School test results: not as bad as they look

Initial teacher education providers have had a terrible ten years, accused of not preparing graduates for classrooms – with critics pointing out not-great school student scores on standard tests.

But Sally Larsen (Uni New England) suggests results over time do not universally support a chronicle of decline. In a new (pre-print) paper Dr Larsen analyses Australian results from three international assessments, Progress in International Reading Literacy Study, Trends in International Mathematics and Science Study and Programme for International Student Assessment, as well as local NAPLAN.

The consensus of the four, she reports, “fails to support the prevailing narrative of a broadscale decline in academic skills attainment.” 

Which is immensely important, given governments use test results as a measure of student skills and ITE performance but there have been few attempts to report the outcomes of the three international studies over time.

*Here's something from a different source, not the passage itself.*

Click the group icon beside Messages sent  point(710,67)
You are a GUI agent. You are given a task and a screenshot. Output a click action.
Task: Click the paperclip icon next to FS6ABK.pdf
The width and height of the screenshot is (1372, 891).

At the very top level (the detail in the paper for all programs is very wide and very deep) she finds:

  • PIRLS: Y4 students improved 2011-16 and stayed similar ‘21 on mean performance and proportion at minimum benchmark
  • TIMMS: Y4 maths, relatively stable and above average for all participating countries. Y4 science, “no strong pattern” for proportion of students at top/bottom of achievement distribution. Y8 maths, average ranging around international mean.  Y8 science, similar to Y 4.
  • PISA: steady declines on maths literacy 2003-2018 to meet the OECD mean. Science stable to 2009, declining since but still higher than OECD mean in 2018
  • NAPLAN: Numeracy results, “largely stable” since 2008. Reading and spelling , increases in  Ys3 and 5, stable for older. Writing small moves up and down 2011-2022.

Overall, Dr Lars argues, while “achievement ‘gaps,’” “have remained remarkably persistent in the context of increasing school accountability,” “there is no strong evidence that the average achievement of Australian students has suffered a precipitous decline.”

And in a message that appears to be for ministers and their advisers, past and present, she writes, “the causative factors at work that contribute to student’s levels of achievement on these assessments are arguably too complex for direct recommendations to be made about the specific teaching practices that may contribute to improved achievement on these types of standardised tests.”